Senatorial Monuments: a new approach to the social dynamics of ideology formation in the Roman empire

Lead Research Organisation: Durham University
Department Name: Classics and Ancient History


The Roman empire produced a vibrant and enduring set of images linked to ideological claims about imperial power, from the portraits of emperors on coins which reached every corner of the known world to the towering temples of Rome itself. They proclaimed the glory of the emperor: his personal virtues, the size and wealth of his realm, and the fearsome might of his armies. Yet the imagery and ideology of Roman imperial power was not imposed by the emperor by diktat from above, but evolved in a collaborative, multi-level process which left room for various individuals and groups within Roman society to assert their agency and even resistance. By gathering experts from around the world who work in all areas of Classics to debate how imperial ideology developed and functioned, the project will develop new methods and approaches which do not assume that all imperial ideology is top-down propaganda. The result will be a model of ideology formation which takes into account how different social groups portrayed the emperor and imperial power, created and propagated their own identities and conceptions of their place in the imperial system, and reacted to ideas and images disseminated by others both above and below them in the social scale.
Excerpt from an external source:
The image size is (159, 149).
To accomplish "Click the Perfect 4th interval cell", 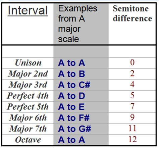I will click(x=28, y=96).
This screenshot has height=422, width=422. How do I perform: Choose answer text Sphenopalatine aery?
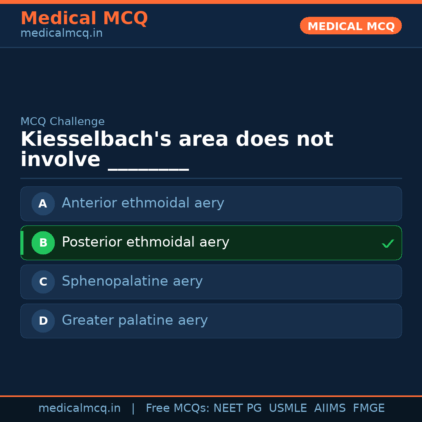coord(132,281)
The project will produce two main results: a volume with contributions by the invited experts which will outline the new model, and an extended case study which will put it to the test by examining one particular group's contribution.

Some of the most iconic monuments which still stand in the city of Rome, from the Ara Pacis Augustae (Altar of Augustan Peace) to Trajan's Column to the Arch of Constantine, are indelibly linked with the names of individual emperors. But these three monuments and many others like them were not built by the emperors whom their names memorialize, but by the Roman Senate in the emperors' honour - a fact often noted in passing by scholars but usually then dismissed as insignificant. My project, which covers a period of some 300 years from Augustus to Constantine, proposes to offer a complete re-evaluation of these well-known monuments. It will be the first to take seriously the fact that they were commissioned and funded by the Senate, and acted as messages from the Senate to both the emperor and the wider population. The monuments are important evidence for how imperial power was understood and each makes its own contribution to imperial imagery and ideology. The imagery of peaceful abundance on the Ara Pacis was a cornerstone of Augustus' Golden Age ideology and was widely imitated in private monuments; the inscription giving credit to an unspecified deity on the Arch of Constantine may document the moment when the Christian god was first integrated into the official language of imperial power. The Senate, not the emperor, controlled these pivotal moments of image-making and ideology formation. A reevaluation of Rome's surviving senatorial monuments will enhance our understanding of the monuments themselves, the imperial Senate and its relationship with the emperor, and the processes involved in image-making and ideology formation under the Roman empire.

Planned Impact

The project's main immediate impact beyond academia will be to the nation's cultural life. The monuments which form the subject of the monograph are large, surviving buildings in Rome which are of interest to the general public: they are often featured in the media in discussions of history and art history, and are frequent tourist destinations. The project will enhance the public's understanding of these monuments, and will be of particular interest to those who have travelled to Rome or plan to in the near future. Dissemination of the results to a broad public audience will be through newspapers, television, and radio, facilitated by Durham's Media Relations unit; they have provided me with media training and are able to help me connect with interested journalists and producers.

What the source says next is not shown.